Examples of recursive transforms
The "copy with recursion" permits, changing little portions of code, produce entire new and different output, filtering or updating the input. Understanding the "identity by recursion" we can understand the filters.
Using XSLT
The most frequently cited example of the identity transform (for XSLT version 1.0) is the "copy.xsl" transform as expressed in XSLT. This transformation uses the xsl:copy command[1] to perform the identity transformation:
<xsl:stylesheet version="1.0" xmlns:xsl="http://www.w3.org/1999/XSL/Transform">
<xsl:template match="@*|node()">
<xsl:copy>
<xsl:apply-templates select="@*|node()"/>
</xsl:copy>
</xsl:template>
</xsl:stylesheet>
This template works by matching all attributes (@*) and other nodes (node()), copying each node matched, then applying the identity transformation to all attributes and child nodes of the context node.
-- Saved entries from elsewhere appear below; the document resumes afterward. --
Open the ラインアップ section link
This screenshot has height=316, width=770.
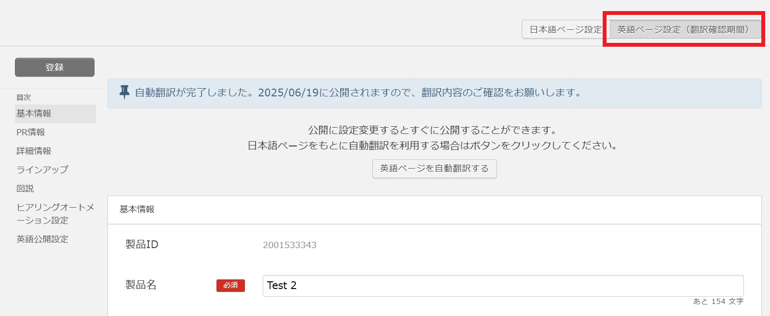pos(42,170)
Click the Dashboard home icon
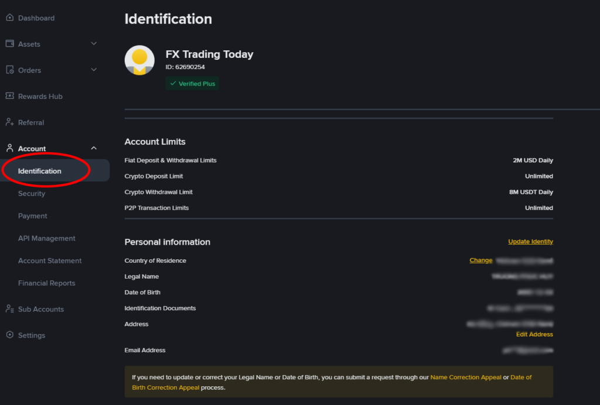 (9, 18)
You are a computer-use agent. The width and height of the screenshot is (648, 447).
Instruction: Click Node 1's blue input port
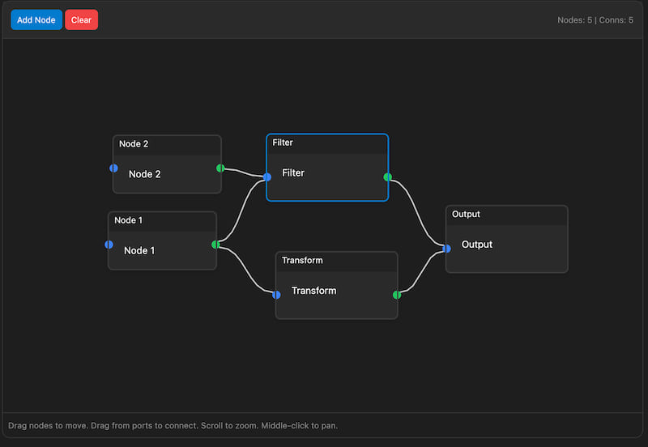(109, 245)
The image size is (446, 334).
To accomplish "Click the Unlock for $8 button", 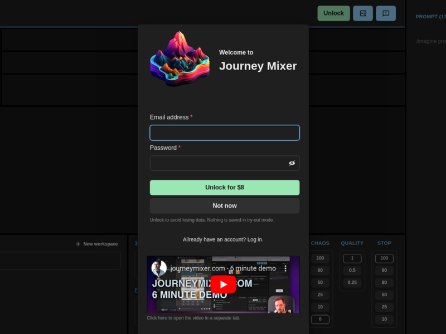I will 224,188.
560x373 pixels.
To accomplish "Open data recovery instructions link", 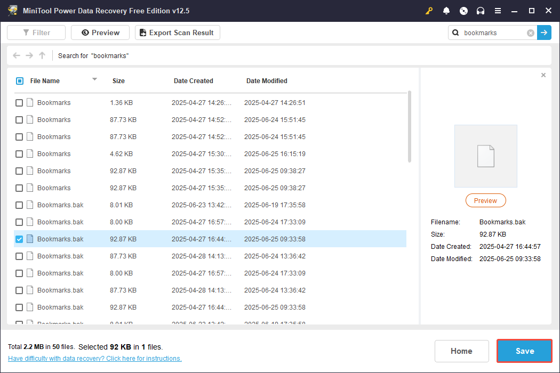I will pos(95,359).
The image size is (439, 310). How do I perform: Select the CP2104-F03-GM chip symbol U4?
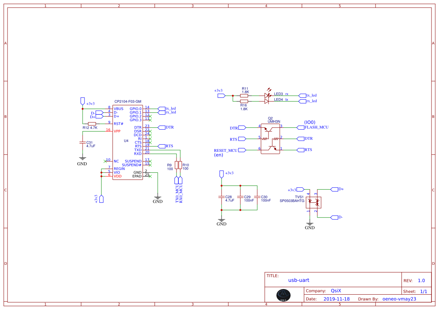[x=128, y=142]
This recursively descends the element tree and outputs all structures in the same structure they were found in the original file, within the limitations of what information is considered significant in the XPath data model. Since node() matches text, processing instructions, root, and comments, as well as elements, all XML nodes are copied.
A more explicit version of the identity transform is:
<xsl:stylesheet version="1.0" xmlns:xsl="http://www.w3.org/1999/XSL/Transform">
<xsl:template match="@*|*|processing-instruction()|comment()">
<xsl:copy>
<xsl:apply-templates select="*|@*|text()|processing-instruction()|comment()"/>
</xsl:copy>
</xsl:template>
</xsl:stylesheet>
This version is equivalent to the first, but explicitly enumerates the types of XML nodes that it will copy. Both versions copy data that is unnecessary for most XML usage (e.g., comments).
XSLT 3.0
XSLT 3.0[2] specifies an on-no-match attribute of the xsl:mode
instruction that allows the identity transform to be declared rather than implemented as an explicit template rule. Specifically:
<xsl:stylesheet version="3.0" xmlns:xsl="http://www.w3.org/1999/XSL/Transform">
<xsl:mode on-no-match="shallow-copy" />
</xsl:stylesheet>
is essentially equivalent to the earlier template rules. See the XSLT 3.0 standard's description of shallow-copy[3] for details.
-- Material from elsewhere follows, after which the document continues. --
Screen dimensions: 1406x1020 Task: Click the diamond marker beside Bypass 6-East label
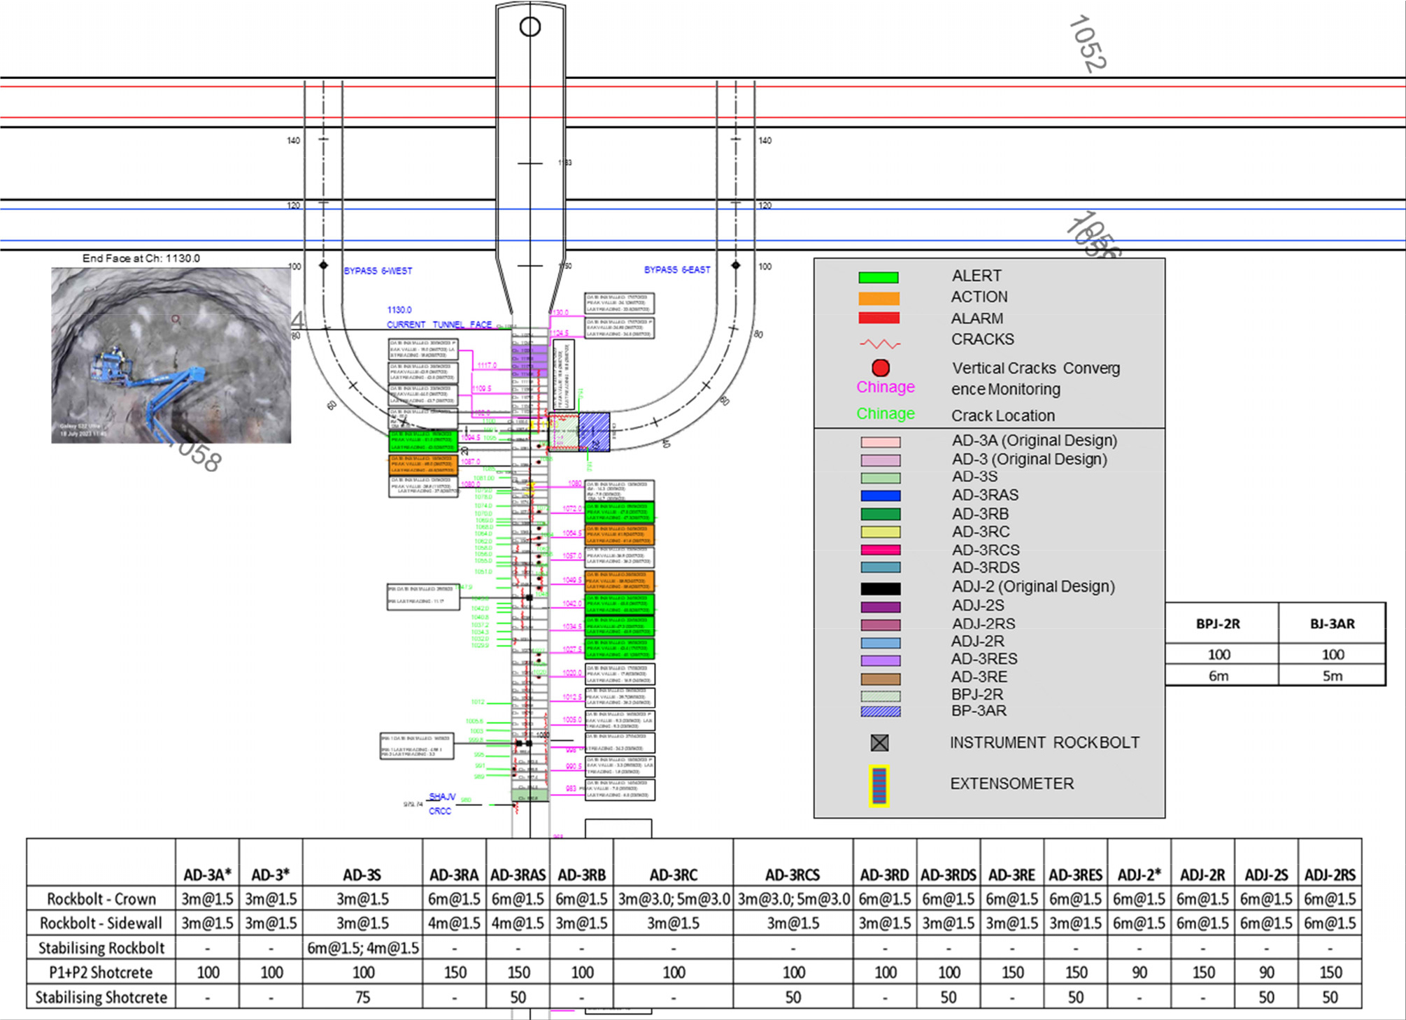tap(735, 265)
Finally, note that markup details, such as the use of CDATA sections or the order of attributes, are not necessarily preserved in the output, since this information is not part of the XPath data model. To show CDATA markup in the output, the XSLT stylesheet that contains the identity transform template (not the identity transform template itself) should make use of the xsl:output
attribute called cdata-section-elements
.
cdata-section-elements
specifies a list of the names of elements whose text node children should be output using CDATA sections.
[1]
For example:
<xsl:output method="xml" encoding="utf-8" cdata-section-elements="element-name-1 element-name-2"/>
Using XQuery
XQuery can define recursive functions. The following example XQuery function copies the input directly to the output without modification.
declare function local:copy($element as element()) {
element {node-name($element)}
{$element/@*,
for $child in $element/node()
return if ($child instance of element())
then local:copy($child)
else $child
}
};
The same function can also be achieved using a typeswitch-style transform.
xquery version "1.0";
(: copy the input to the output without modification :)
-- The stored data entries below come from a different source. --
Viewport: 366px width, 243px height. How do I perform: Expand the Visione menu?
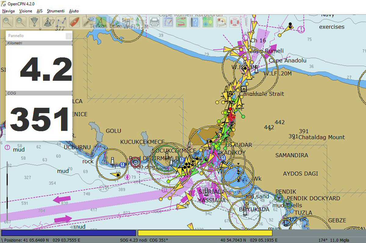click(25, 11)
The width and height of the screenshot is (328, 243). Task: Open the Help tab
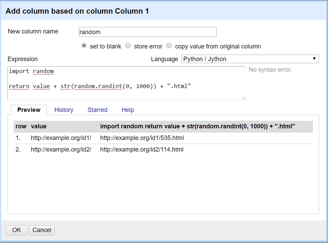(128, 110)
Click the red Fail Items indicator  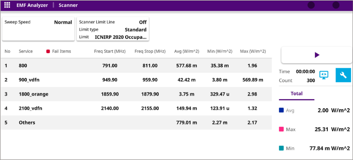coord(48,51)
declare function local:copy($input as item()*) as item()* {
for $node in $input
return
typeswitch($node)
case document-node()
return
document {
local:copy($node/node())
}
case element()
return
element {name($node)} {
(: output each attribute in this element :)
for $att in $node/@*
return
attribute {name($att)} {$att}
,
(: output all the sub-elements of this element recursively :)
for $child in $node
return local:copy($child/node())
}
(: otherwise pass it through. Used for text(), comments, and PIs :)
default return $node
};
The typeswitch transform is sometime preferable since it can easily be modified by simply adding a case statement for any element that needs special processing.
Non-recursive transforms
Two simple and illustrative "copy all" transforms.
Using XSLT
<xsl:stylesheet version="1.0" xmlns:xsl="http://www.w3.org/1999/XSL/Transform">
<xsl:template match="/">
<xsl:copy-of select="."/>
</xsl:template>
</xsl:stylesheet>
Using XProc
<p:pipeline name="pipeline" xmlns:p="http://www.w3.org/ns/xproc">
<p:identity/>
</p:pipeline>
Here one important note about the XProc identity, is that it can take either one document like this example or a sequence of document as input.
More complex examples
Generally the identity transform is used as a base on which one can make local modifications.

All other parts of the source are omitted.